------ EXCERPTED PASSAGE

"If one person kills another person, it's murder,
but if the government kills 100,000 people, that's patriotism."
-- Howard Zinn
If you live long enough, you see history repeat itself. As the pace of life continues to speed up, history does not wait until the previous generation is gone before repeating itself. Many of us who grew up during the Vietnam years have found ourselves fighting despair as we watch yet another Administration send yet another generation of American young people to die in an ill-advised war -- and use the same rhetoric to do it.
Howard Zinn has seen this cycle repeat itself again and again -- and has lost none of his zeal for justice. Now in his eighties, Zinn is still inspiring Americans who believe that America should be about social and economic justice. With seven decades of social activism behind him, Zinn has never wavered from his reverence for the U.S. Constitution and the promise that the American way has offered generations of immigrants and native-born citizens.
A new documentary by Deb Ellis and Denis Mueller, HOWARD ZINN: YOU CAN'T BE NEUTRAL ON A MOVING TRAIN, recounts Howard Zinn's many years as a social activist, told via Zinn's own recollections; interviews with former students and some of the best-known names in social activism over the last 40 years; and Zinn's own writings. In this film, Zinn seems almost an intellectual Forrest Gump, present as he is at virtually every social movement in America since the 1930's.
The seeds of Howard Zinn's social justice activism were sown by the Woody Guthrie song "The Ludlow Massacre," about the events of April 20, 1914, in which 20 innocent men, women and children in a Colorado tent camp occupied by striking coal miners were killed by militiamen hired by the mine's owners. As a shipyard laborer at the age of 18, he become one of the youngest labor organizers. Later, after returning from World War II and attending college on the G.I. Bill, he was a professor at Spelman College in Atlanta, where he participated in the civil rights marches of the early 1960's. His role as chronicler of the activities of the movement and of the Student Nonviolent Coordinating Committee earned him a place on the FBI Watch List -- then-bureau-head J. Edgar Hoover's equivalent of the Ashcroftian designation "Person of Interest." Later, while teaching at Boston University, he participated (along with 60's activists such Daniel Berrigan, David Dellinger and Tom Hayden) in one of the first prisoner-of-war exchanges with the Hanoi government. Today, in his eighties and best-known as the renowned author of the book "A People's History of the United States" and sought-after speaker, he remains at the forefront of yet another antiwar movement.
Spurred by a love of reading that began when he found a copy of "Tarzan and the Jewels of Opar" as a boy, and brought to fruition by a curiosity piqued by a Woody Guthrie song, Zinn insists that education and activism go hand in hand -- something that is going to be increasingly difficult for the American public school system to do with George W. Bush's "teach to the test" No School Left Behind initiative (which is probably the point). Howard Zinn is a contemporary right-wing conservative's worst nightmare when he states that "I never sought objectivity or neutrality in teaching...I never thought that was desirable or even possible...at the same time, I made clear to my students that I was advocating-that I wasn't pretending to give them the final word, but that they were going to get from me a point-of-view." Notwithstanding the fact that in three decades of teaching, he never once flunked a student, least of all for disagreeing with him, today's power structure and its gabbing magpies on right-wing talk radio regard teachers like Zinn who simply try to get students to think as dangerous at best, and at worst, outright terrorists. One wonders, with popular culture having become corporatized, where the message songs and political philosophers to inspire tomorrow's youth may come from.

------------
------ RAW DATA

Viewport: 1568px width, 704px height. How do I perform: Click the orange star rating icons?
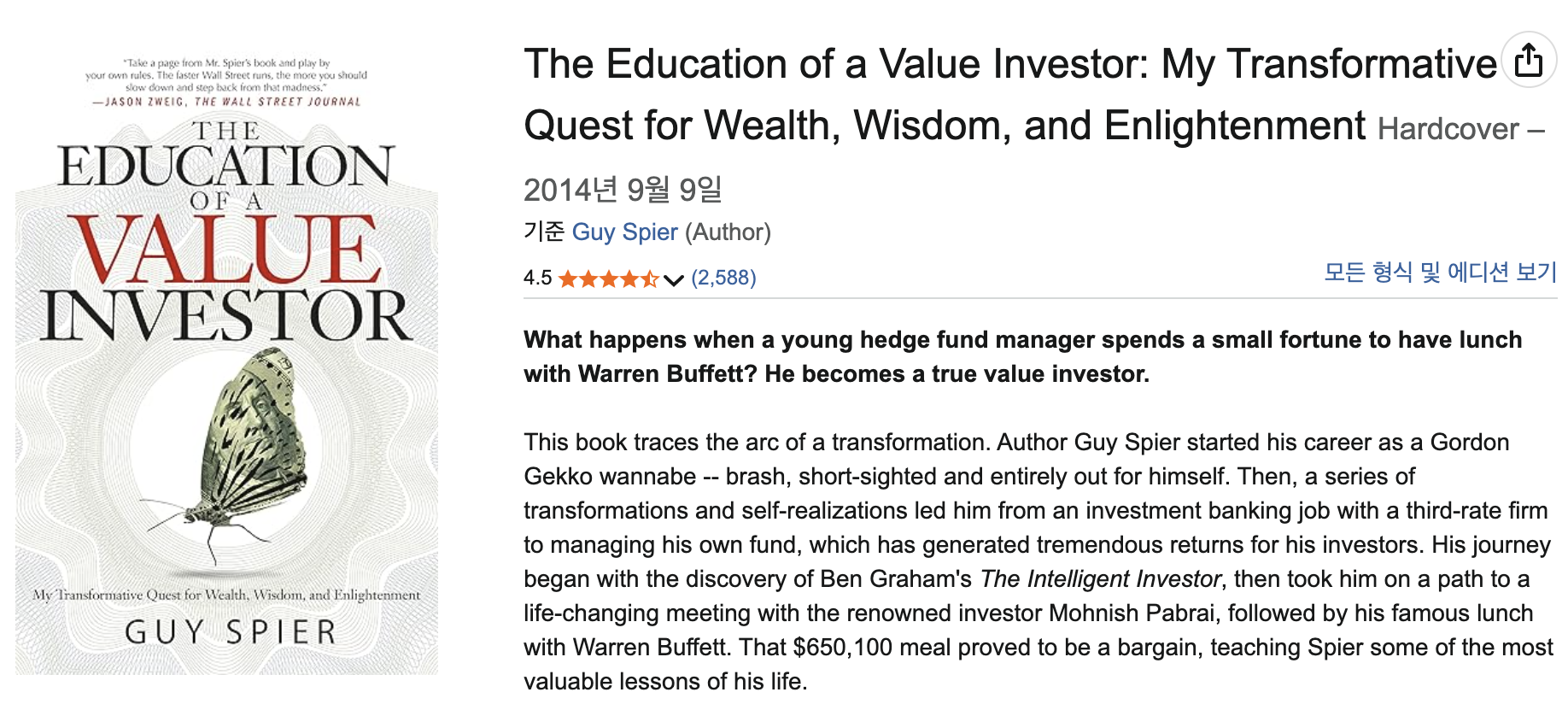click(x=607, y=279)
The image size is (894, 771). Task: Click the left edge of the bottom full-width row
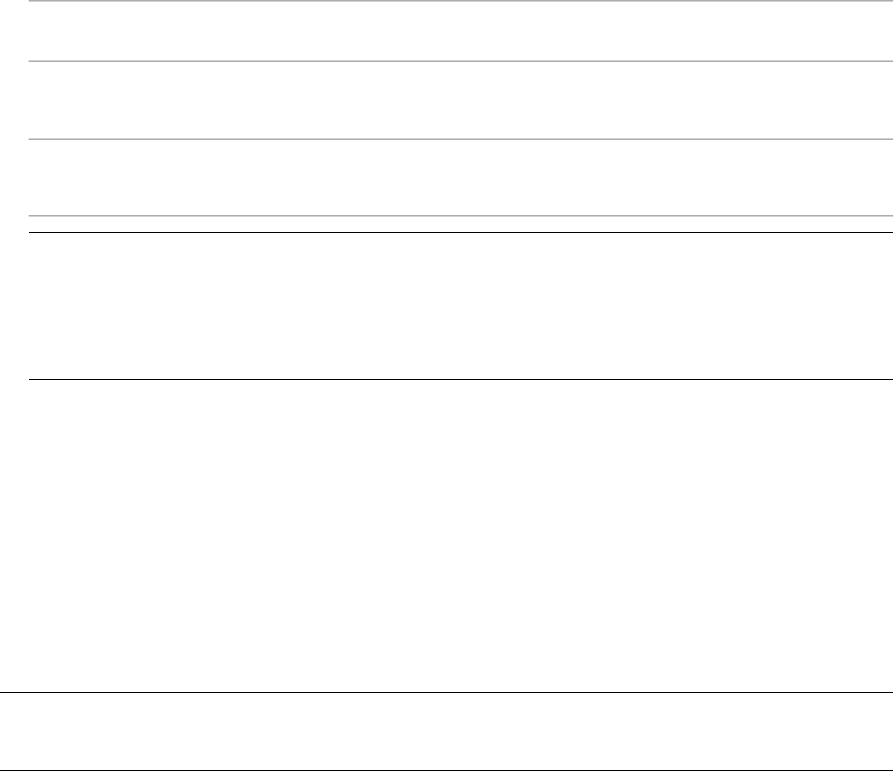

------------

*REQUIRED WORK:*
• A. Using the Howard Zinn review, tell whether each statement agrees with it: (i) The Ludlow killings took place on April 20, 1914. (ii) Zinn joined the civil rights marches while he was a professor at Boston University. (iii) Zinn flunked students who disagreed with him. Answer yes or no for each, and quote the words from the review that decide it.
• B. Pick up the Howard Zinn review after its last sentence and keep writing it.

*OUTPUTS IN ORDER:*
• A.
(i) Yes: "the events of April 20, 1914"
(ii) No: "he was a professor at Spelman College in Atlanta, where he participated in the civil rights marches of the early 1960's"
(iii) No: "in three decades of teaching, he never once flunked a student, least of all for disagreeing with him"

• B.
MOVING TRAIN is both an exhilarating and a depressing cinematic experience; exhilarating because of the sheer energy and deeply-felt optimism that Howard Zinn, even after watching history repeat itself for eight decades, still brings to the table. It's depressing because of footage, such as watching Hubert Humphrey sounding disconcertingly like Donald Rumsfeld as he insists that we don't bomb civilians, but that the North Vietnamese have ringed military targets with civilians. And there is Howard Zinn, shown over thirty years ago after securing the release of two captured pilots from Hanoi, stating that the Domino Theory is invalid, that countries fall because of internal conditions, and that "the best way to make SURE a country turns to Communism is to put foreign military forces in it, because then the Communists will have a nationalist cause that they can use against the foreign power." Substitute "terrorists" for "Communists", and this statement is just as valid today...and equally shows that our leaders have learned absolutely nothing.
Howard Zinn is one of the last of that breed of intellectuals,
forged during the rise of the middle class in America,
whose zeal for social justice is utterly devoid of
calculation and cynicism. Still carrying himself with
the erect carriage of an elder statesman, he is both
a rumpled relic of the pre-media age of political
intellectuals, and a counterintuitively mediagenic
advocate for the downtrodden. Many of his comments
in this film, some narrated by actor Matt Damon from
his earlier writings, are as timely today as when
they were originally written and represent a deep
and profound insight into the nature not just of individuals,
but of the interactions of cultures. Zinn's approach
is intellectual to be sure, but it's a highly accessible
intellectualism; the intellectualism of common sense;
the belief that a world in which all people have enough
-- enough food, clothing, shelter, love -- is one
where wars over property and ideology are less likely
to occur. Devoid of the rage and stridency of the
A.N.S.W.E.R. crowd, yet still principled, the views
and teachings of Howard Zinn are still at the forefront
of the social justice movement. However, in a day
when activism tends to be more about showboating and
getting one's mug on the network news than about real
social change, one has to wonder: Who will pick up
the mantle of intellectual progressivism when men
like Howard Zinn are gone?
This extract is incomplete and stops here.